年代によってさまざまに異なる個性をもつアルマニャックとしておすすめです。価格も年代によって大きく変動しています。ヴィンテージによっては数十万の価格になります。

シャボー VSOP 40度 700ml

アルマニャックとしては、フランス最大の輸出量を誇る、知名度が高いブランデーになる「シャボーVSOP700ml」3,326円です。価格的にはリーズナブルなアルマニャックとなっています。フルーティな香りとクリアな風味が特徴の、初心者向きにおすすめのアルマニャックと言えます。

ラフォンタン・ヴィンテージ アルマニャック

バ・アルマニャックのノガロ地区にある、アルマニャックの名門ラフォンタンの「ラフォンタン・ヴィンテージアルマニャック」7,560円です。ヴィンテージ・アルマニャックが有名で、ひとつずつ手作業で瓶詰めをおこなっていることが特徴になっています。

柔らかい口当たりとオレンジのような香りが特徴で、ヴィンテージものとして、誕生日など記念日の贈り物としても人気の高い、おすすめのアルマニャックです。

マルキ・ド・コサード ナポレオン

ナポレオンクラスをリーズナブルに味わえる「マルキ・ド・コサードナポレオン」7,862円です。名門貴族の家名が由来となっている銘柄で、洗練された味わいとなめらかな口当たりが特徴の、おすすめな飲みやすいアルマニャックとなっています。

シャボー X.O.ハートボトル500ml

アルマニャックの定番銘柄であるシャボーの「シャボーX.Oハートボトル500ml」7,980円です。23~35年熟成させた原酒をブレンドした、エレガントな雰囲気のブランデーとなります。500mlと少なめの容量ですが、X.Oをこの価格で飲めるのは魅力です。これぞアルマニャックとして、おすすめできる逸品になります。

シャトー・ロバード VSOP

各種の品評会での受賞歴も豊富なシャトーロバートの「シャトー・ロバートVSOP」5,346円です。ブドウから原酒までを自家製造しているのが、シャトーロバートの特徴になります。しっかりとしたアルマニャックの味わいを保ちながら、フルーティなブドウの香りも楽しめる、おすすめのブランデーです。

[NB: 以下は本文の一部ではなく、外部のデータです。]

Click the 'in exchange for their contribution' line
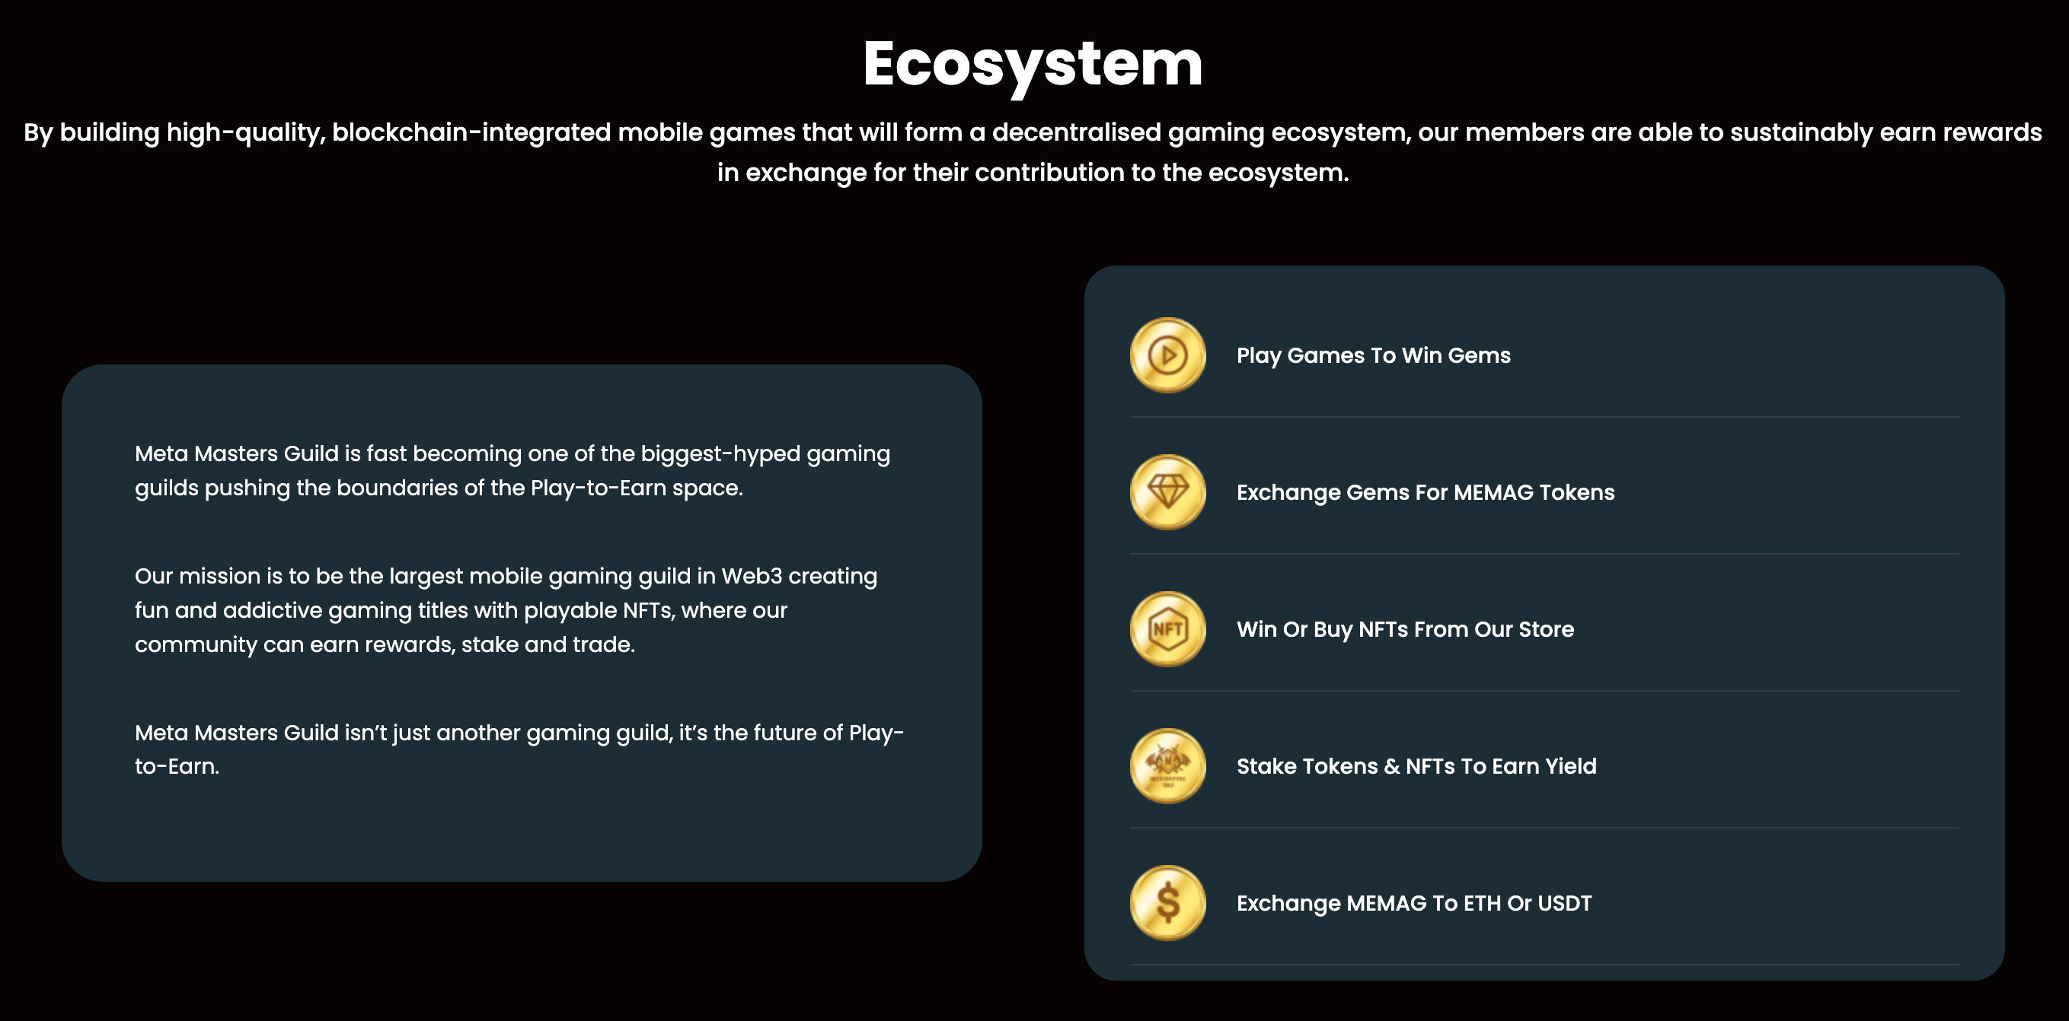Image resolution: width=2069 pixels, height=1021 pixels. [x=1033, y=173]
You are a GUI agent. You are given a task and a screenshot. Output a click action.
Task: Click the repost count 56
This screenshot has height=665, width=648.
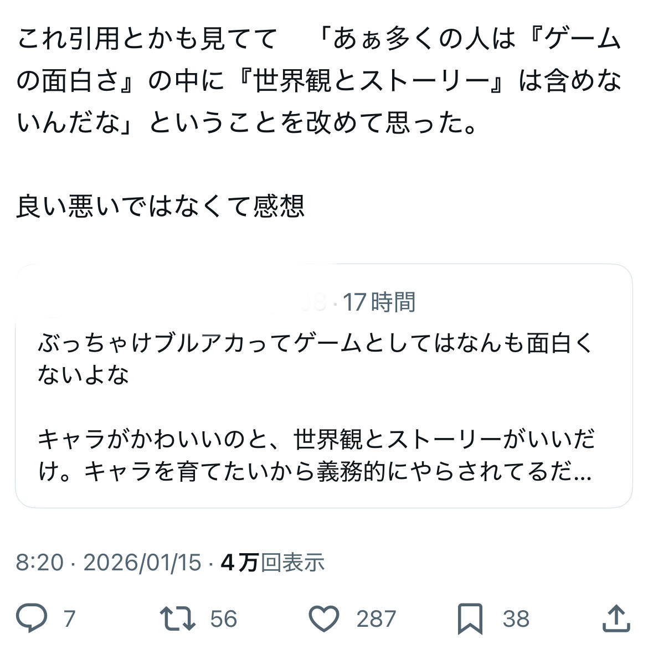(223, 618)
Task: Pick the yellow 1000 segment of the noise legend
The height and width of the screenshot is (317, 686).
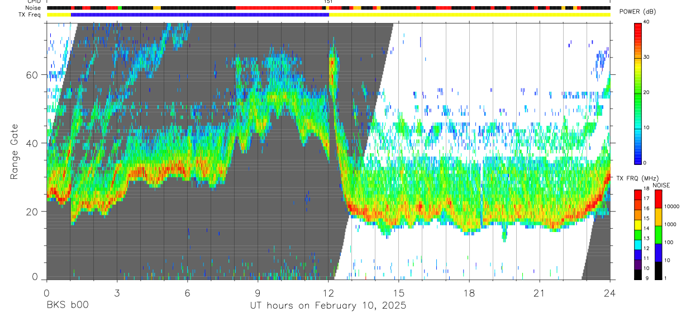Action: [658, 217]
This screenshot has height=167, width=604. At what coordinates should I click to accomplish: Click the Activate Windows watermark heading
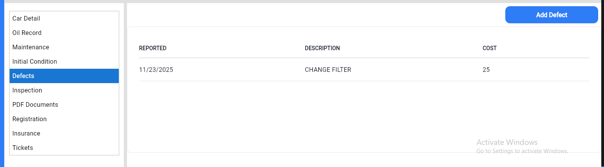point(507,142)
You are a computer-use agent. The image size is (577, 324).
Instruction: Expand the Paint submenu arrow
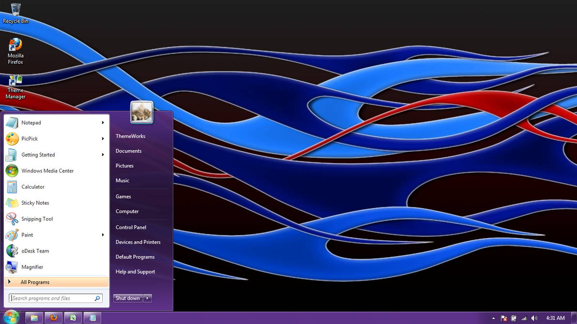point(103,235)
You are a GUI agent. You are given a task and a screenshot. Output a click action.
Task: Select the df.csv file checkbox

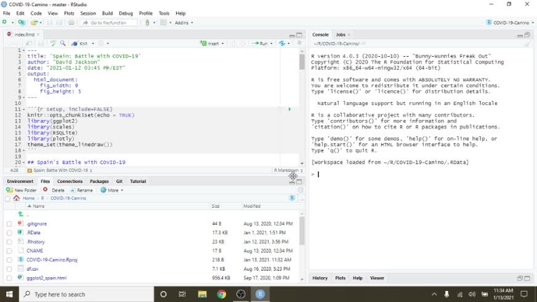click(9, 269)
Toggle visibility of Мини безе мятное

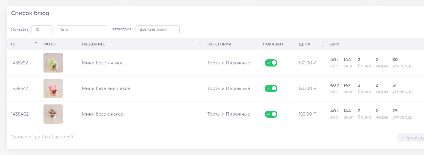tap(271, 63)
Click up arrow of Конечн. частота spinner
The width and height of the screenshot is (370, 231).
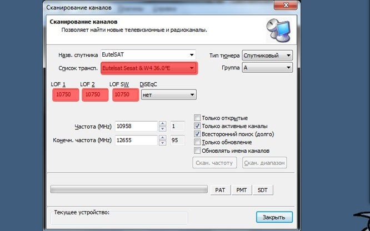point(162,138)
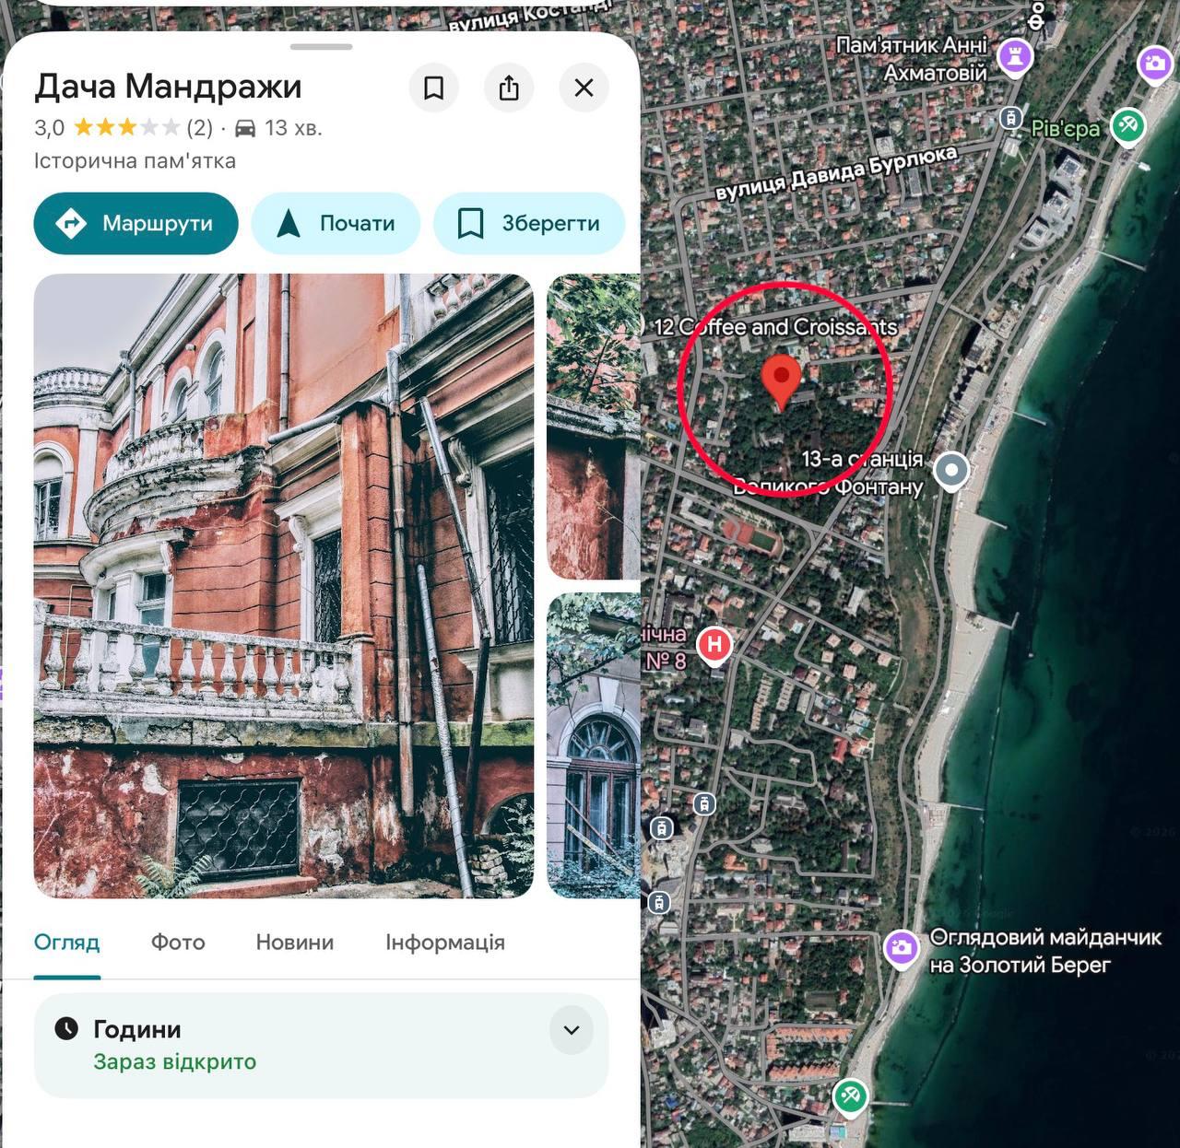Open the Новини tab
Screen dimensions: 1180x1148
295,943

カステルフォート フォル ブランシュ 42.3度 700ml

「堅牢な要塞」という意味の銘柄名の「カステルフォート・フォルブランシュ42.3度700ml」8,130円です。フォールブランシュ種のみのブドウで造られている、奥深い香りが特徴のアルマニャックになります。やや高めの価格ですが、コスパは決して低くはなく、おすすめのブランデーです。

ダローズ 30年 レ・グラン・アッサンブラージュ 43度 700ml

アルマニャックの定番銘柄ですが、人気も価格もややお高めな「ダローズ30年レ・グラン・アッサンブラージュ43度700ml」12,980円です。ハチミツやキャメル、カカオなどのなめらかな口当たりが魅力のアルマニャックになります。美味しいアルマニャックが飲みたい!という方におすすめです。

ジェラス 18年 シングルカスク バロスポート フィニッシュ 700ml

アルマニャックの人気定番銘柄である、ジェラスの「ジェラス18年シングルカスクバロスポート・フィニッシュ」9,580円です。オーク樽で17年熟成された後、さらにバロスポート樽で1年間熟成された、念入りのアルマニャックになります。複雑な味がからみ合う、味わい深いおすすめの逸品です。

サンヴィヴァンX.O 700ml

個性的な瓶が特徴の「サンヴィヴァンX.O700ml」4,600円です。7年以上熟成した原酒をブレンドした、野性味あふれるコクのなかに、マイルドな味わいのアルマニャックになります。

ドメーヌ ボワニエル バ・アルマニャック 

全工程を自家で手掛ける、ドメーヌボワニエルの「ドメーヌボワニエルバ・アルマニャック」9,257円です。アルマニャックの官能的な香りと上質なショコラの甘み、苦みが複雑に絡み合う、おすすめのアルマニャックになります。

アルマニャックの好みの味を見つけよう!

コニャックにも劣らないフレンチブランデーのアルマニャックについて、ここまで詳しく解説してきました。コニャックやカルヴァドスとの比較や、アルマニャックのおすすめ銘柄を12選して紹介もしました。この記事を参考にして、アルマニャックの好み味を見つけよう!ではありませんか。